PROVIDED PASSAGE:
^^^^^^^^

Install SSH tools, if lacking

Mac and Linux computers come with SSH tools already installed.

 

If you're running Windows, and you do not have SSH, you have two options:

A. Install Windows OpenSSH Client.

 

The OpenSSH client can be installed using Windows Settings on Windows Server 2019 and Windows 10 devices.

 

To install the OpenSSH client:

 

1. Open Settings, select Apps > Apps & Features, then select Optional Features.

2. Scan the list to see if the OpenSSH client is already installed. If not, at the top of the page, select Add a feature, find OpenSSH Client, then click Install.

 

Once setup completes, return to Apps > Apps & Features and Optional Features and you should see OpenSSH listed.

 

B. Install Putty

Step 2.
Generate an SSH key pair

An SSH keypair consists of a private key file and a public key file, stored by default in your ~/.ssh/ directory, which must be readable/writable only by you.

^^^^^^^^

INFORMATION SUPPLIED:
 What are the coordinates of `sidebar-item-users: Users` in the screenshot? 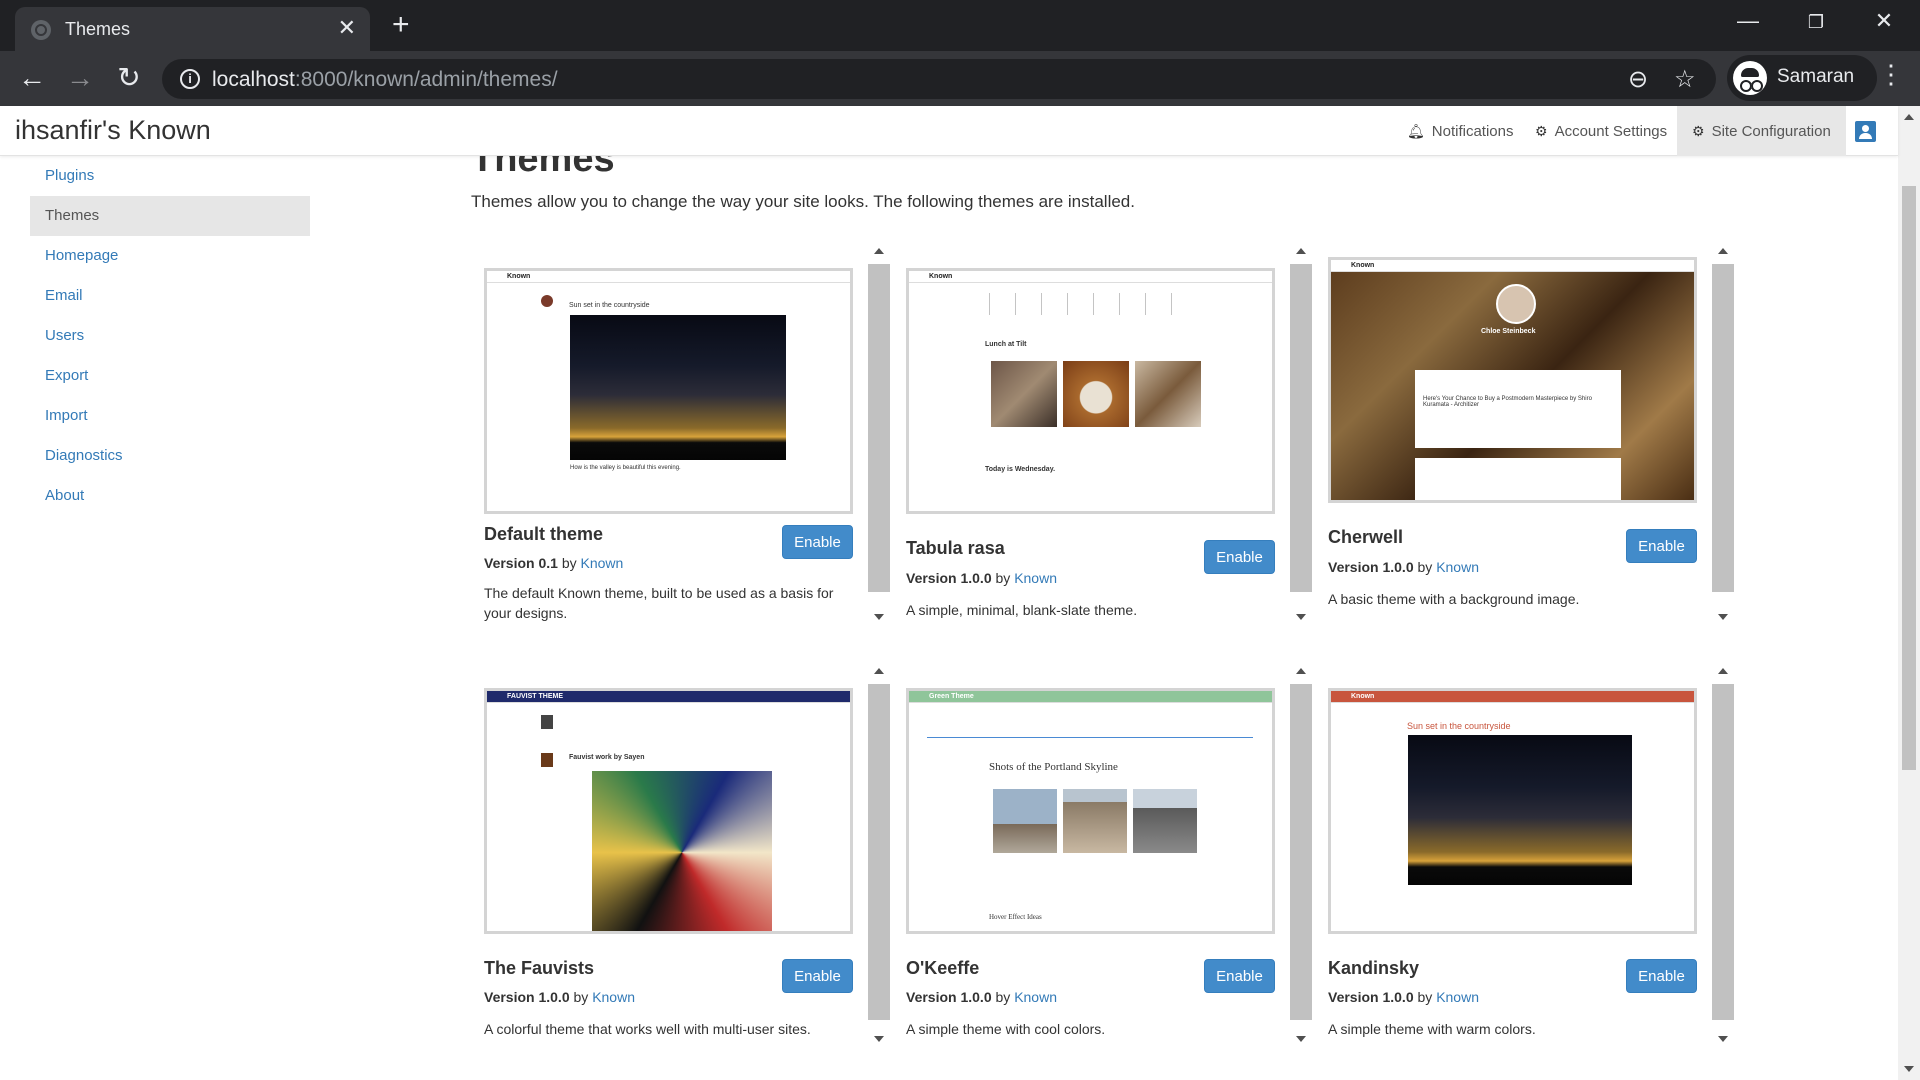 It's located at (170, 336).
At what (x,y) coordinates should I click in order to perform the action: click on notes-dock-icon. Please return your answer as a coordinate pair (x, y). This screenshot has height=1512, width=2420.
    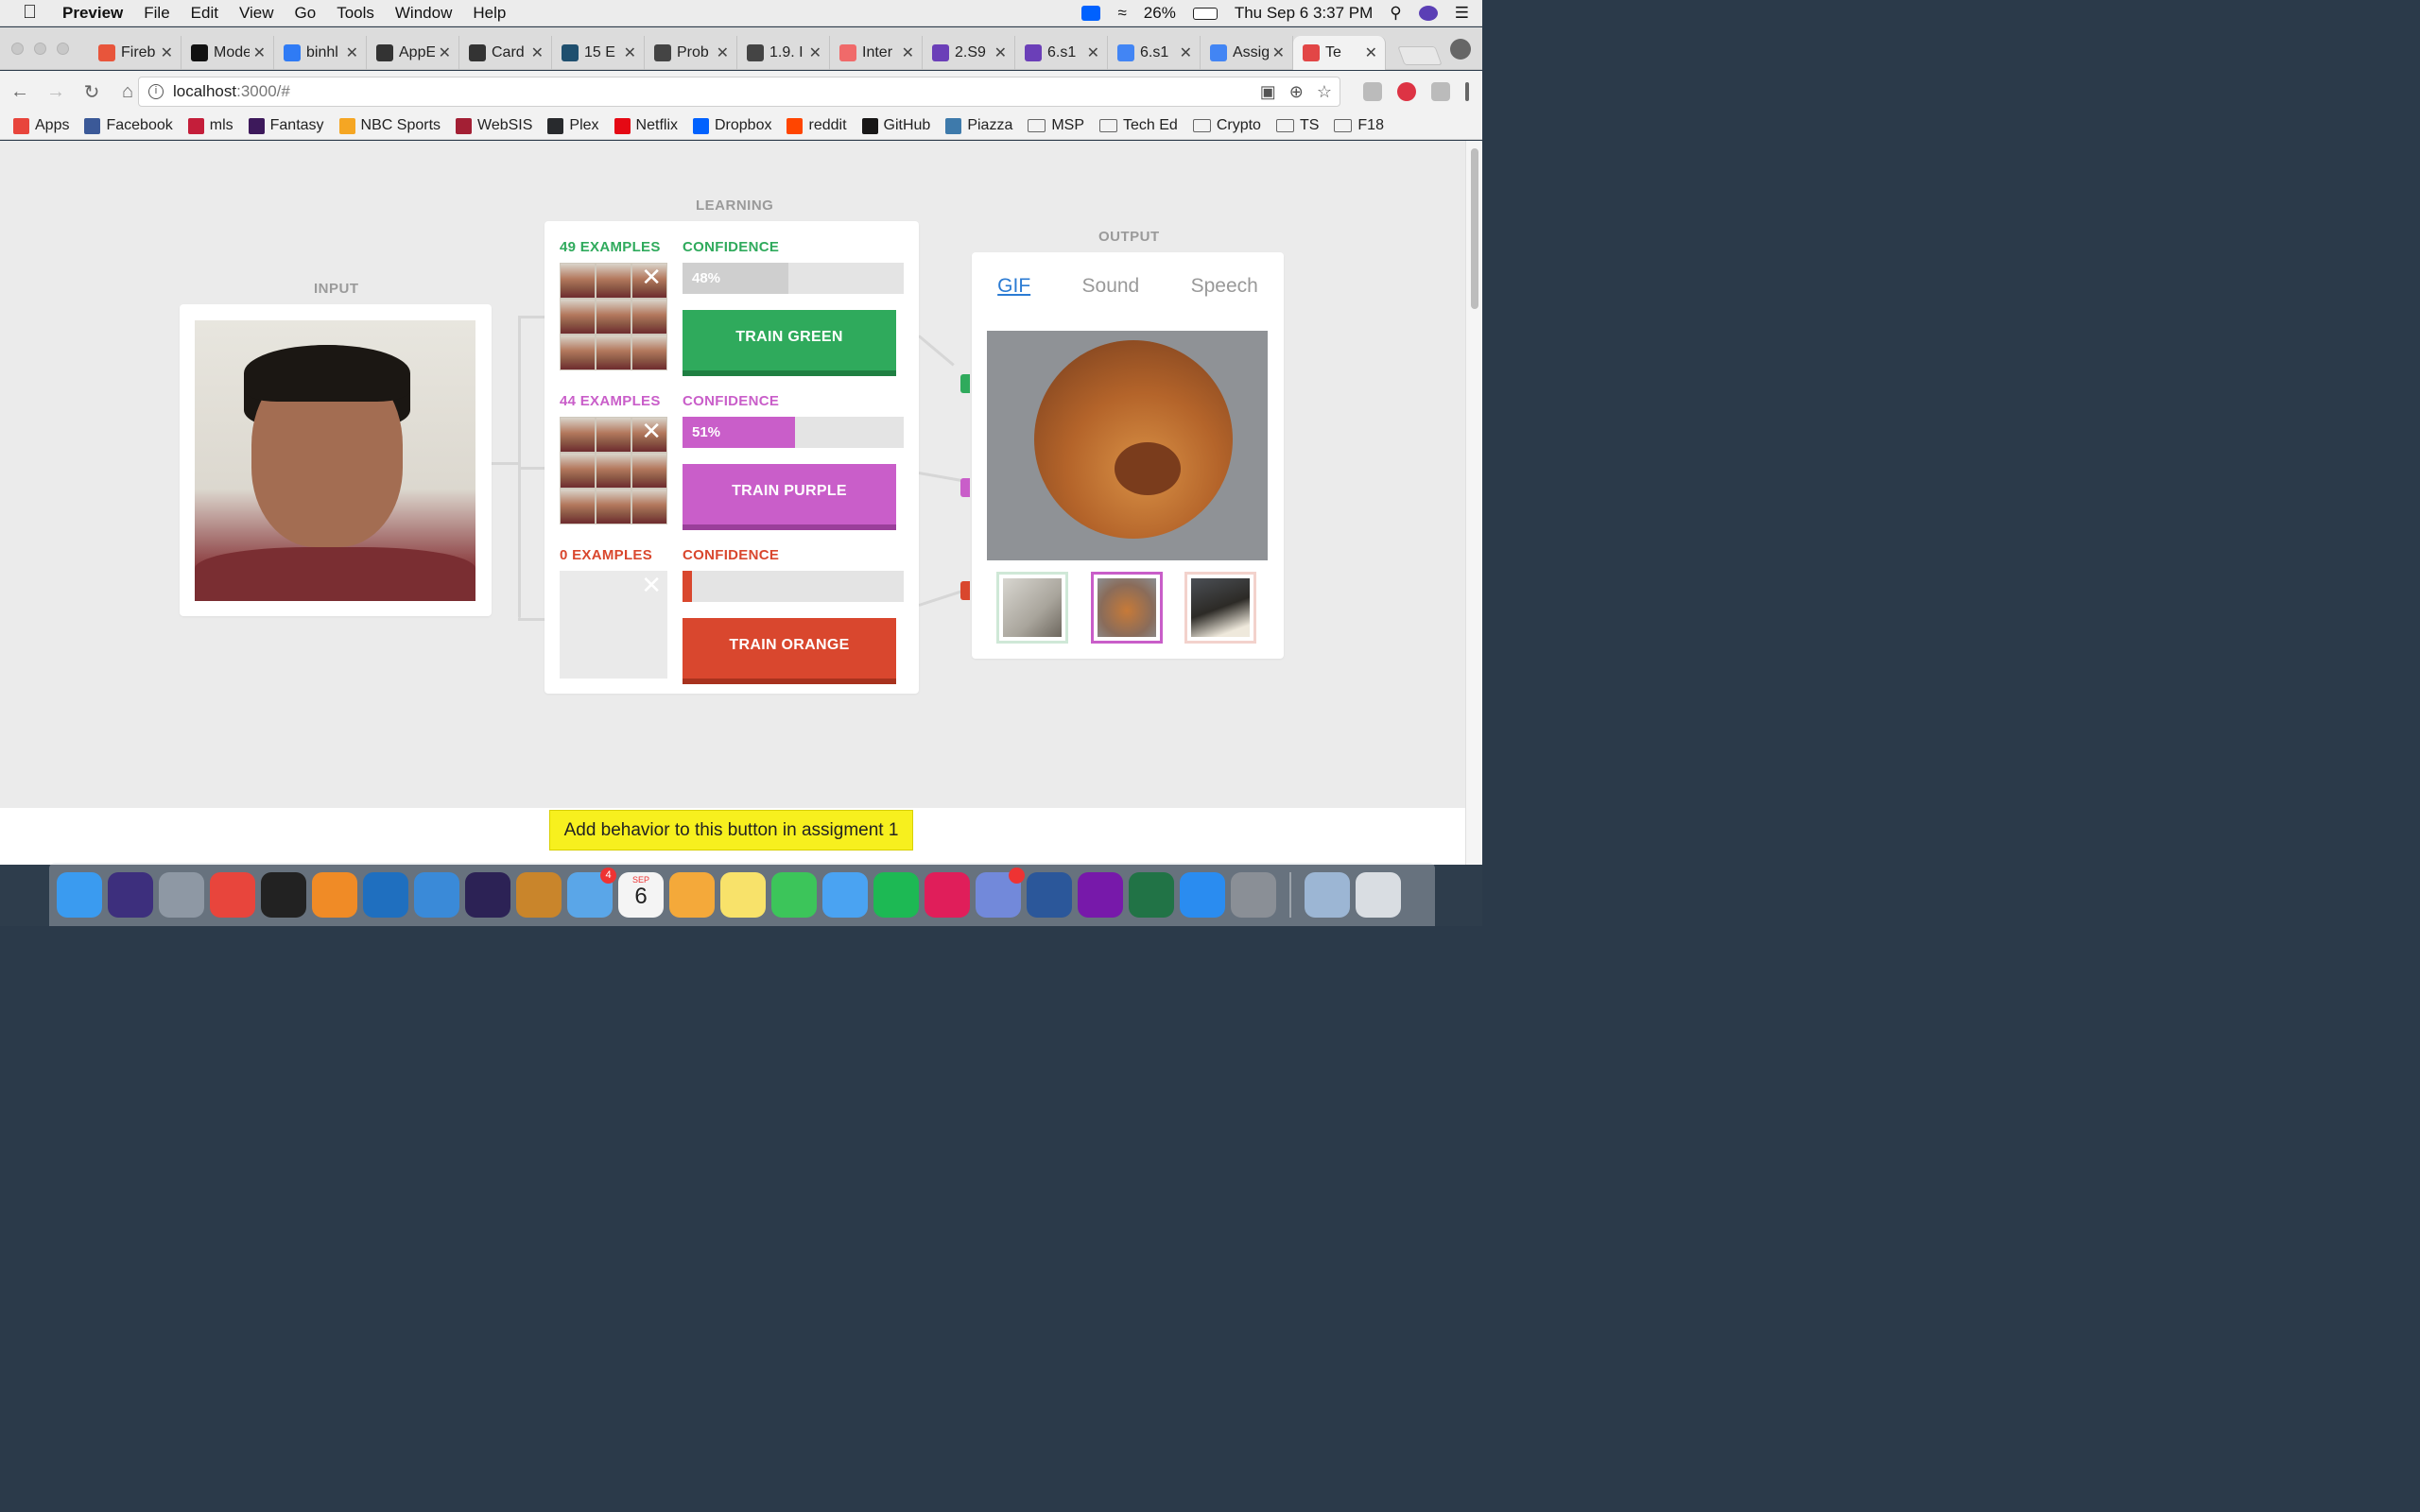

^^^^^^^^

WHAT IS REQUIRED: Write out the portion of the SSH setup instructions from "2. Scan the" to "see OpenSSH listed.", word for word.

COMPLETED TASK:
2. Scan the list to see if the OpenSSH client is already installed. If not, at the top of the page, select Add a feature, find OpenSSH Client, then click Install.

 

Once setup completes, return to Apps > Apps & Features and Optional Features and you should see OpenSSH listed.